INSTRUCTION: Please lay out every line of the items below as a JSON list of strings, one string per line, with blank lines omitted. Leave the pictures out of the answer.

ENTRIES SHOWN:

§

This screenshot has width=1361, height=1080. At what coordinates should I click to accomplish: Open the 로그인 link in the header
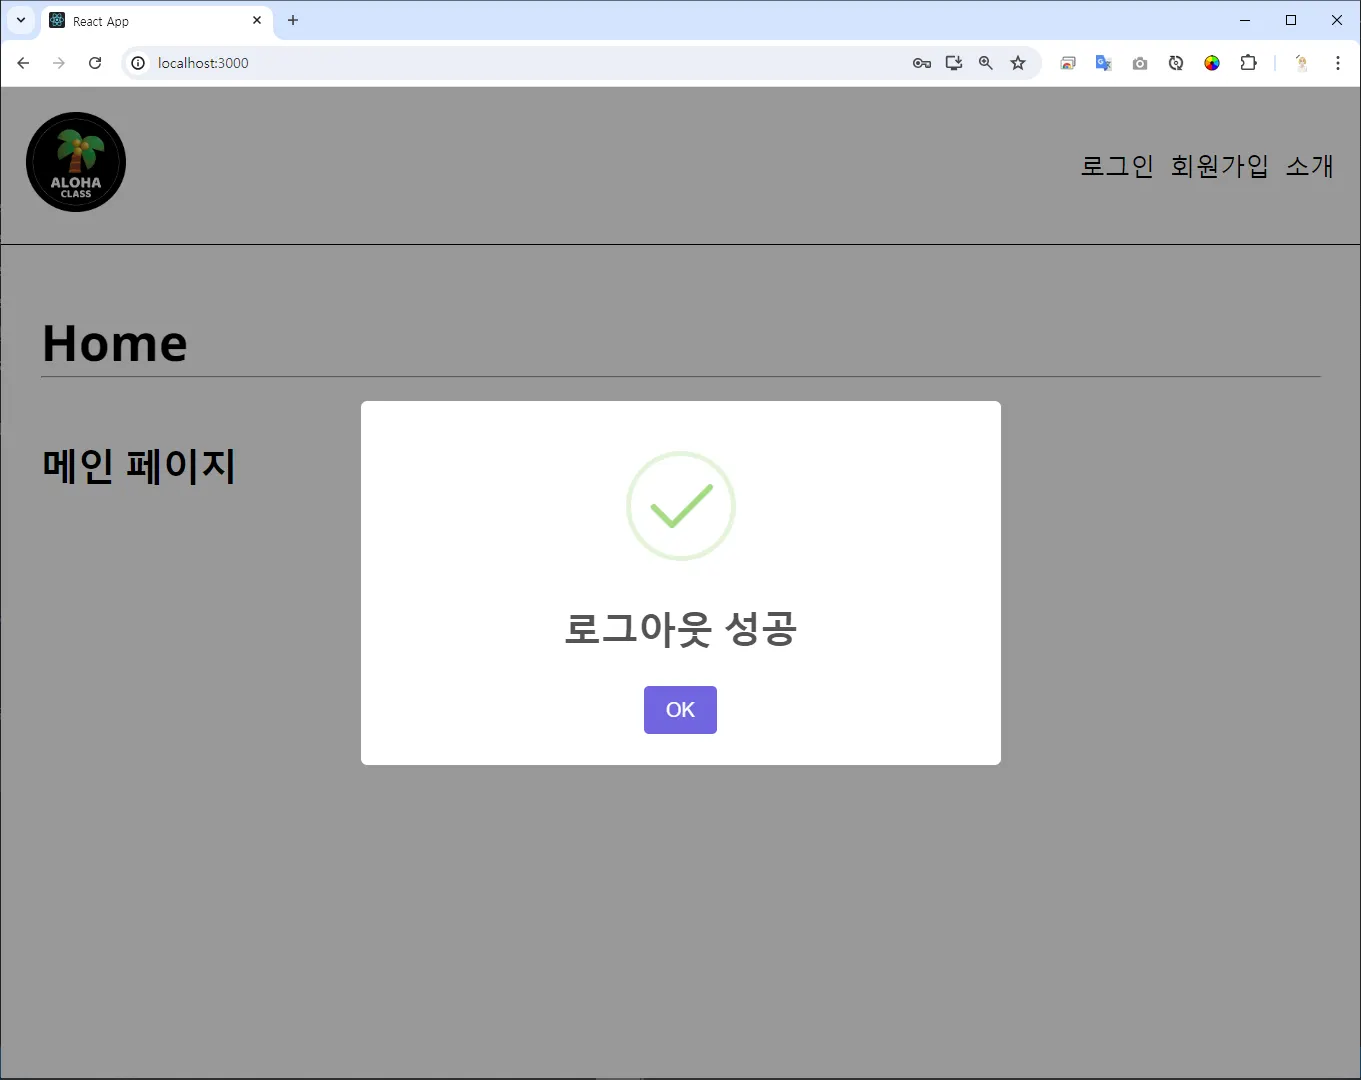point(1117,166)
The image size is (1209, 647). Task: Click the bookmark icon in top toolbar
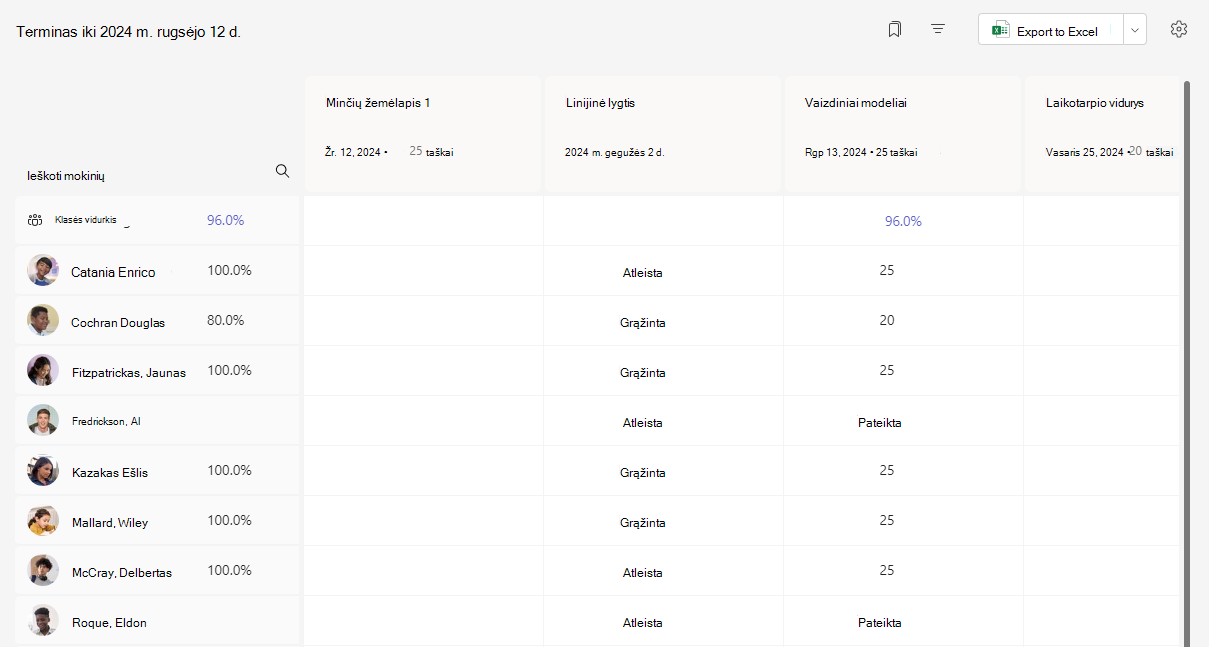pyautogui.click(x=894, y=30)
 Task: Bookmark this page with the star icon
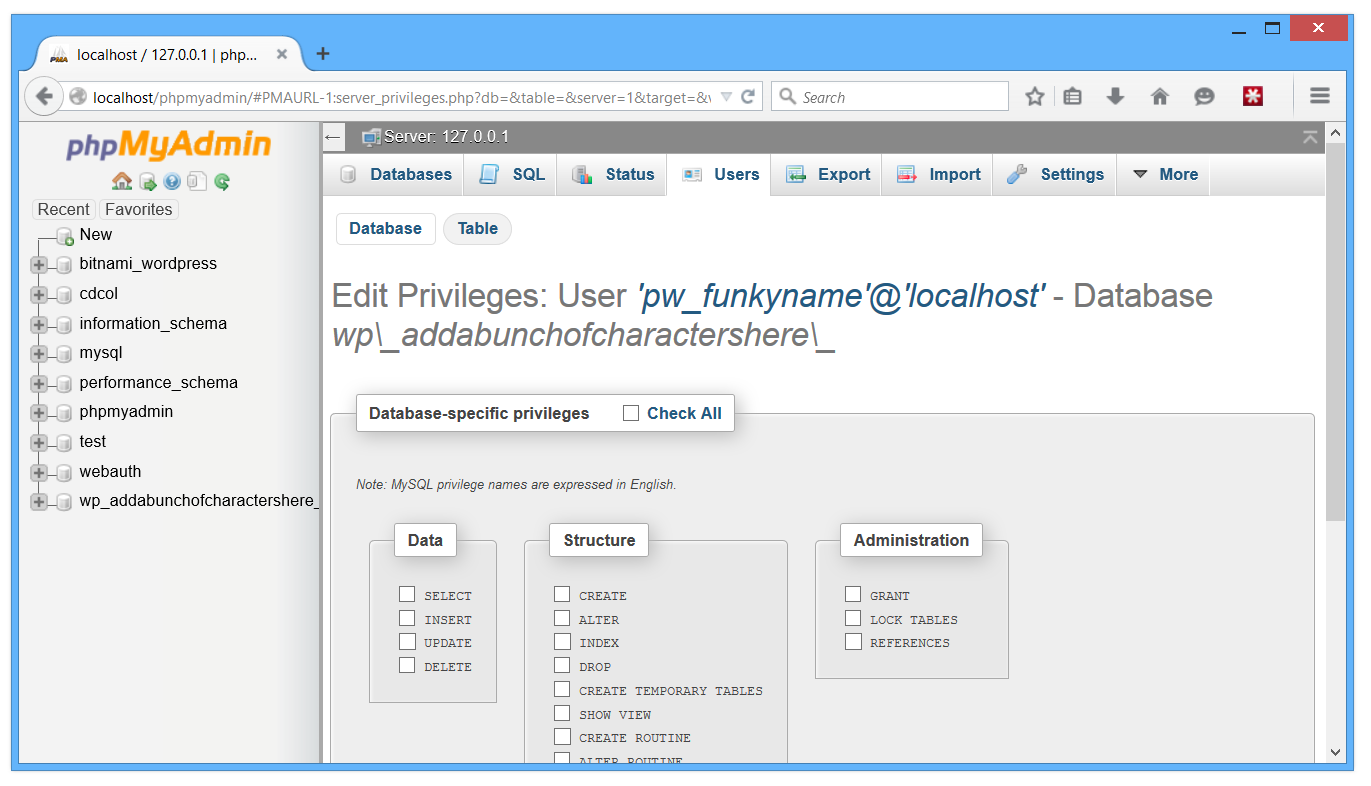[1035, 97]
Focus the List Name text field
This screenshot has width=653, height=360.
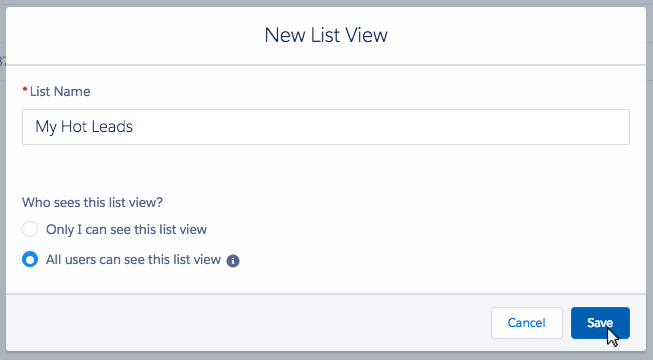click(326, 127)
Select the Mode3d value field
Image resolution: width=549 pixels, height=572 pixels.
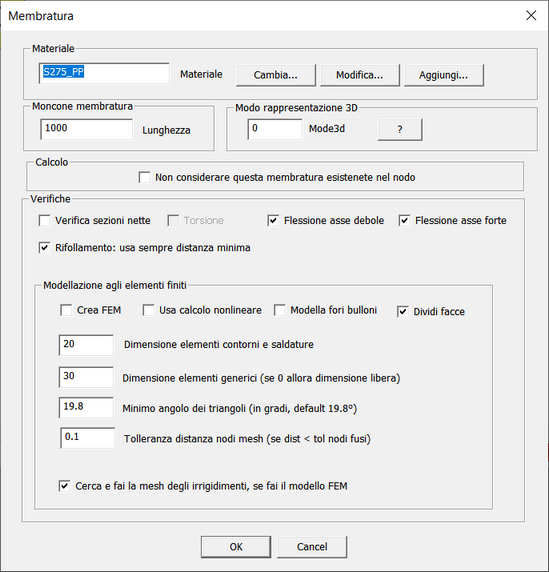[x=275, y=129]
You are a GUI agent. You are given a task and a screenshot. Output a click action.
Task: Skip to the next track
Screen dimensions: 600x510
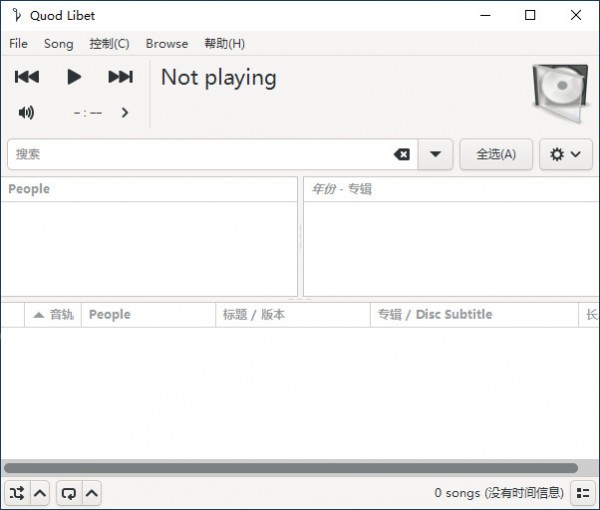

§

ANSWER:
[
  "This screenshot has width=1361, height=1080. At what coordinates should I click to accomplish: Open the 로그인 link in the header",
  "point(1117,166)",
  "The image size is (1209, 647). Task: Click the bookmark icon in top toolbar",
  "pyautogui.click(x=894, y=30)",
  " Task: Bookmark this page with the star icon",
  "[1035, 97]",
  "Focus the List Name text field",
  "This screenshot has width=653, height=360.",
  "click(326, 127)",
  "Select the Mode3d value field",
  "Image resolution: width=549 pixels, height=572 pixels.",
  "[x=275, y=129]",
  "You are a GUI agent. You are given a task and a screenshot. Output a click action.",
  "Task: Skip to the next track",
  "Screen dimensions: 600x510"
]